La présence des quatre chefs d'état-major, qui ne siègent pas au Conseil des ministres présidé par le Premier ministre, siège bel et bien au Conseil Privé qui est l'outil institutionnel de la Couronne et non de la Résidence Faure. Il y a bel et bien le Conseil de défense et de sécurité nationale où ils siègent aussi, présidé soit par le Souverain, soit par le Premier ministre en cas de volonté du Souverain ou d'indisponibilité de ce dernier. Malgré toutes les précautions que nous nous devons de prendre et malgré le fait que le Conseil Privé soit un organe de conseil qui n'a aucun pouvoir exécutif, législatif ou encore judiciaire, cette architecture permet à la Couronne de retrouver l'apparence d'un pouvoir décisionnel armé. Les fuites du Palais Grayson, citées plus haut, prennent alors peut-être tout leur sens : "Sa Majesté souhaite utiliser son statut pour donner l'impulsion à la nation". L'impulsion en tant que chef d'État ou chef des armées ? Si elle le fait en tant que cheffe d'État, alors selon la neutralité imposée à la Couronne, elle dépasserait son rôle et se mettrait sans aucun doute tout le spectre politique à dos. Mais si la Souveraine souhaite le faire au nom de sa fonction de cheffe des armées, alors constitutionnellement elle en a le droit et même la légitimité.
La présence de Gaspard Tournemire, ancien premier procureur désormais au Conseil Privé, peut conseiller la Souveraine sur les potentielles poursuites pour des personnes morales et étrangères envers des Carnavalais ou peut-être Estaliens par rapport au conflit en Eurysie centrale.
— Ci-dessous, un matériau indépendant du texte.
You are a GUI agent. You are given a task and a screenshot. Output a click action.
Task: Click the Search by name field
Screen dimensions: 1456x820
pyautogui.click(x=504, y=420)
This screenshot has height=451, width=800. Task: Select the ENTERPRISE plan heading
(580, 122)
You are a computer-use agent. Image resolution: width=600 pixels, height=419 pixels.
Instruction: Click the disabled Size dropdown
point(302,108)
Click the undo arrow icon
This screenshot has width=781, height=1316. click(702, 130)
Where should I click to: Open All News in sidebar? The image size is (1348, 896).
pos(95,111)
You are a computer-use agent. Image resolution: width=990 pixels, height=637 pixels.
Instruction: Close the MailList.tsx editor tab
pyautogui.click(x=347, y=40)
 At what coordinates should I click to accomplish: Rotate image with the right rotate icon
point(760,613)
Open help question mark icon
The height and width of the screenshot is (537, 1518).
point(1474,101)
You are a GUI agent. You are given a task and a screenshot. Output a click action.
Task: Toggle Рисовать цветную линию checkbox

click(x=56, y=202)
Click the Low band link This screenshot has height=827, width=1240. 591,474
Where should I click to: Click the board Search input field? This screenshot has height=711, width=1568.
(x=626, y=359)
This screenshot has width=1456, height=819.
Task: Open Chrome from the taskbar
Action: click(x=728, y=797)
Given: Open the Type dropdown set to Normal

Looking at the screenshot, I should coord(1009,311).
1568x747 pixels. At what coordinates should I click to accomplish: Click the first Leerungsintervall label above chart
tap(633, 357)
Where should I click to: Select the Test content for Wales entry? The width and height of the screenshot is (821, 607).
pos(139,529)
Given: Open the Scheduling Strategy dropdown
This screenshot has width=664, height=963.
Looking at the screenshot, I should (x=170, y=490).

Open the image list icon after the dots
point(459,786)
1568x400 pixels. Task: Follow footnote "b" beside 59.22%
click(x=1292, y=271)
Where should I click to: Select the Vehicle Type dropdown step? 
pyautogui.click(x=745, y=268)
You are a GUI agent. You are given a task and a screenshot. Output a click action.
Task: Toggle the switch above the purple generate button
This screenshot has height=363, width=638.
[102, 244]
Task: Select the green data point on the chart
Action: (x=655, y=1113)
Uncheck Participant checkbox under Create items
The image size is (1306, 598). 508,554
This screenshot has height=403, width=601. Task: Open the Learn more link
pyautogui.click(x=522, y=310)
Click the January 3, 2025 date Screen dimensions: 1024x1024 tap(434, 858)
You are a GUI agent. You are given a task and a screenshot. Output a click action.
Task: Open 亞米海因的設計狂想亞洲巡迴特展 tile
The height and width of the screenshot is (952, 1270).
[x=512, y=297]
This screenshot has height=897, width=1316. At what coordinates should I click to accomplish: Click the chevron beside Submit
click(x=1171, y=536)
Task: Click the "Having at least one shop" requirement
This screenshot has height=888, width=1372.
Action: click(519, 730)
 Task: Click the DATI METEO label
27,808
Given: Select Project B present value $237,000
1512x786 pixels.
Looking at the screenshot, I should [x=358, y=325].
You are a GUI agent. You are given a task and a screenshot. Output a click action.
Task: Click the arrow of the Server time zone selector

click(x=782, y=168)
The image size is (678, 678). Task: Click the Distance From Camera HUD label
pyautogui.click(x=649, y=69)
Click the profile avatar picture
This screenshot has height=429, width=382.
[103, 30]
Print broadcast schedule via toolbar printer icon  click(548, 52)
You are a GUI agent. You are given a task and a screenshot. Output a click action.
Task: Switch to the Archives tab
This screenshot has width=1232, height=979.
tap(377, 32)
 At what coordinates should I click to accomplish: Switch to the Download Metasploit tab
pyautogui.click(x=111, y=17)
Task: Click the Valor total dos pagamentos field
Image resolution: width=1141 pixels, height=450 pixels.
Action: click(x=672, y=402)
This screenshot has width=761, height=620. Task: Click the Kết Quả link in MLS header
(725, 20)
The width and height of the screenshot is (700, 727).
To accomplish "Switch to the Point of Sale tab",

Bien que l'indépendance de la justice soit garantie, cela n'empêche pas Sa Majesté de se maintenir au courant des sujets en cours.
Reste Julien Hallier. L'ancien président de l'Assemblée nationale, devenu Premier ministre suite aux dernières élections générales et membre du Conseil Privé. S'il résiste pour l'instant à la confiscation "de la conduite de la guerre et des opérations armées" par Catherine III, ce dernier pourrait invoquer l'article de la Constitution qui fait du Premier ministre l'un des chefs des armées du Royaume de Teyla, une situation inconnue dans l'histoire moderne teylaise. En outre, jamais avec des outils constitutionnels décrivant deux chefs des armées, les deux chefs des armées ne se sont mis à donner des ordres en même temps aux armées. Il n'y a pas de jurisprudence, ce sera l'inconnue totale et une inconnue dangereuse en pleine guerre. Le risque institutionnel est donc immense pour le Royaume de Teyla et c'est en ceci que l'analyse est cruciale. Le risque institutionnel ne réside pas dans une crise ouverte, mais dans sa latence. Julien Hallier, pour l'heure, n'a pas contesté la présence des chefs d'état-major au Conseil Privé. Il siège lui-même à cette table, ce qui le rend complice tacite d'une architecture qu'il devrait théoriquement récuser. Mais cette passivité a une limite : si la guerre venait à tourner au désavantage de Teyla, ou si une décision militaire royale s'avérait catastrophique, Hallier disposerait alors de la légitimité constitutionnelle pour invoquer sa propre qualité de chef des armées et contester la chaîne de commandement.
Cependant, pour l'heure, le Palais souhaite rassurer et communique sur le fait que Sa Majesté "entend respecter la tradition".